**** (4/5 stars)
The last time I saw Yak was at the Moth Club in Hackney (it was brilliant!). Back then they had only released a few singles, but they had already established themselves as one of the most exciting live bands in the UK music scene. I say live band because their adrenalized debut album, Alas Salvation, is not an album you would listen to on a Sunday evening with a glass of red wine. Like many punk bands, their music is communal, made for being played live at places like the Dingwalls – a small venue, full of people (young and old), surging energy and sweaty limbs.
With their name literally up in lights at the back of the stage, Yak began their set with a synth whirl of sound, which fell into the rowdy melody of ‘Harbour the Feeling’. A song with a contagiously catchy chorus that had the audience chanting.

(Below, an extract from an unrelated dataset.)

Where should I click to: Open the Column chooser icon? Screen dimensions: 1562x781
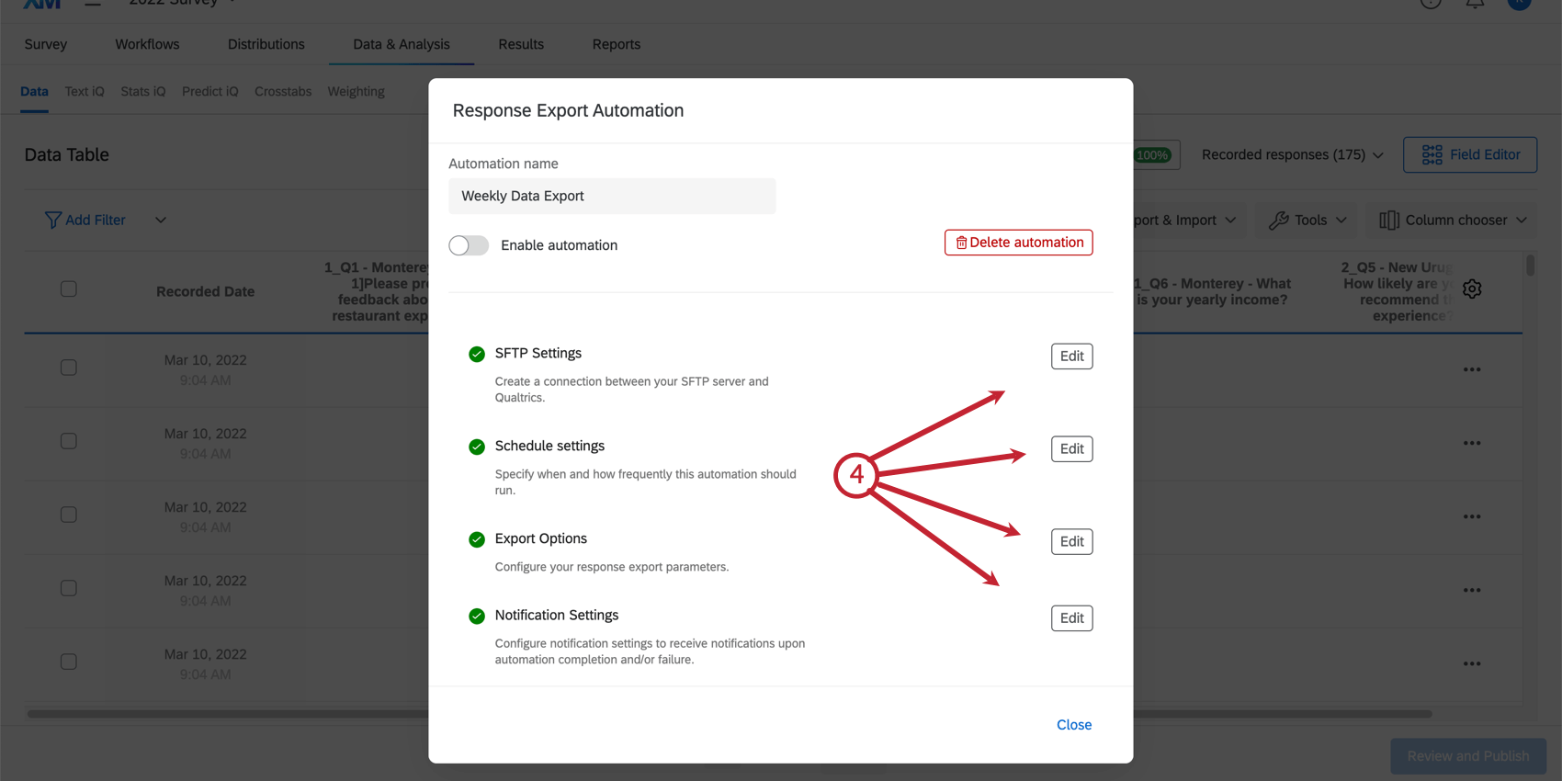pos(1391,220)
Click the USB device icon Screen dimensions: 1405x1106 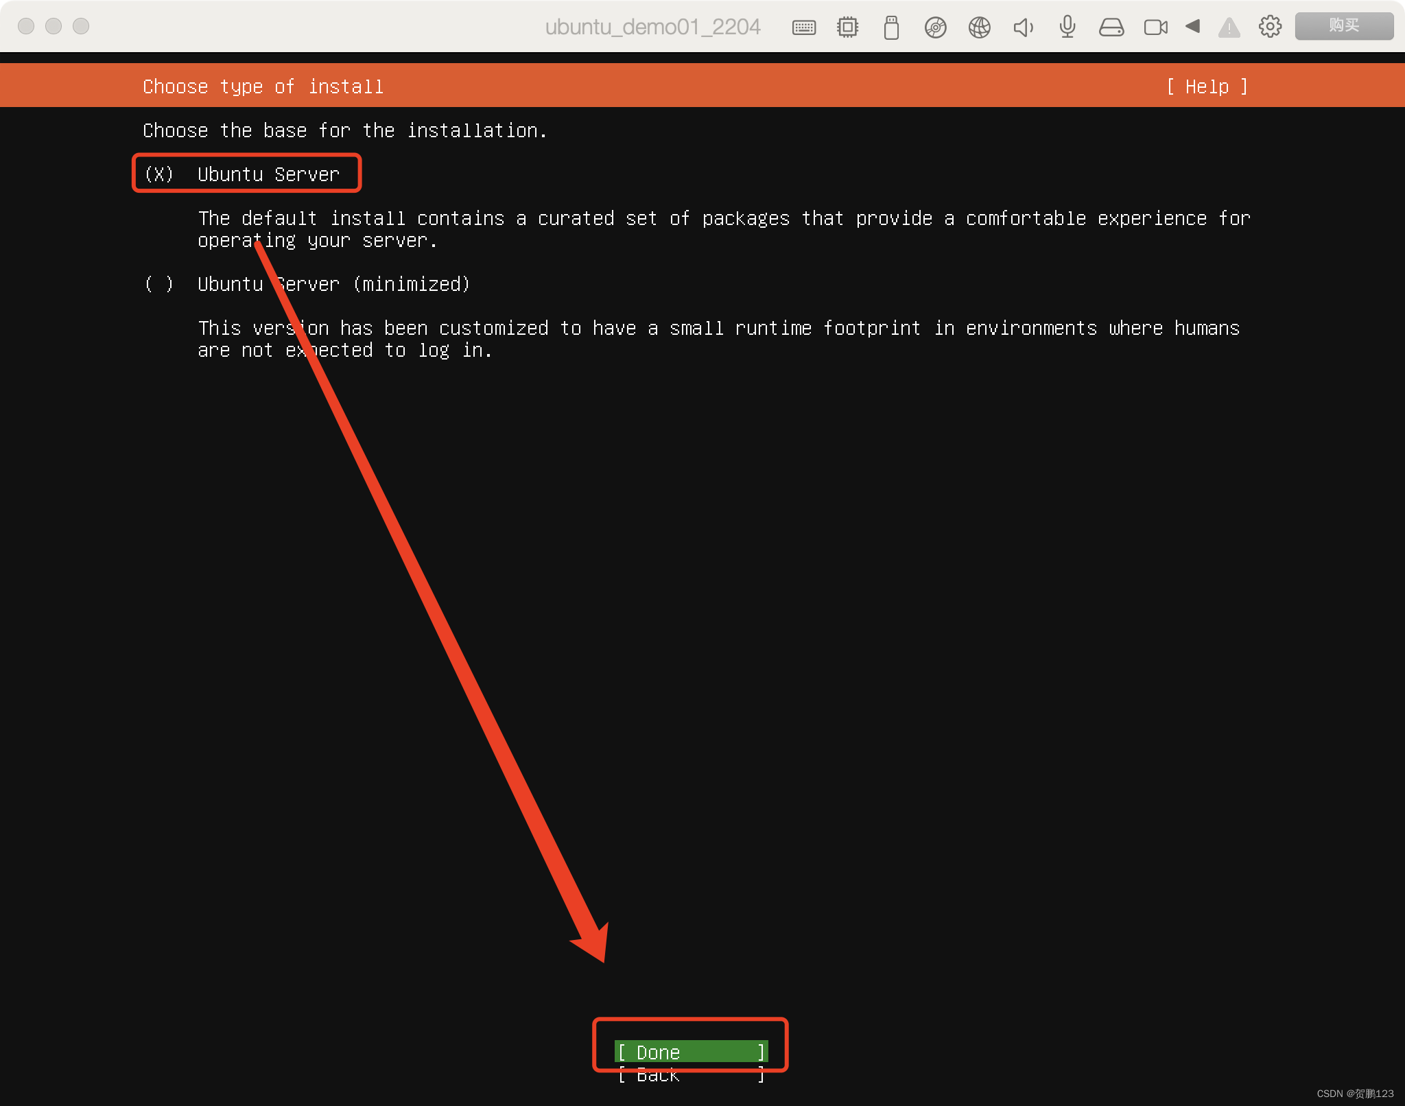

Every one of Yak’s songs had a stomping bass line, take ‘Victorious’, and a catchy riff, like ‘Take it’, that boiled up into a crescendo of psychedelic rock euphoria. Of course, all of this is made better with the crowd, who in a frenzy formed a whirlpool of bodies. Enter if you dare.
However, Yak are not just a band whose music is uncontrollably intoxicating. The band’s performance really reinforced the music’s blaze. Their dynamics on the stage were brilliantly thought out, even though at the time, it seemed completely erratic. The underlying rhythm section of Elliot Rawson (on drums) and Andy Jones (on bass) glued it all together. I was pleased to see that not all their songs were punk uproars, but had light as well as shade. With the song ‘Smile’, frontman Oli Burslem fluctuated from jittery whispers to full on howls, while viciously strumming at his guitar. The audience were unsure whether to stare in awe or to leap in hysteria. A wave of energy release and a crash of bodies ensued – much to the delight of Burslem who chucked himself into the sea of arms. Burslem (who is probably tired of his comparison to Mick Jagger) showed himself to be a truly natural performer.
During some points in the set, their songs sometimes went off on a tangent of noise, that was deafeningly loud and was so unconventional that it was hard to comprehend it – think The Velvet Underground mixed with The Hives. Yet, at this point, I was already lost in the swelling crowd and my eyes were too preoccupied with Burslem, who was hanging from the ceiling, that it didn’t bother me.
At the end of the gig, everyone was eager for an encore. It didn’t happen. Yak are a band that give it all in a dizzy, unstoppable fashion. They refuse to be predictable or clichéd. Yeah, I suppose encores are for losers then (or at least in their opinion they are).
Catch Yak on their UK tour at Scala on the 27th October – you will get tinnitus but it will be worth it.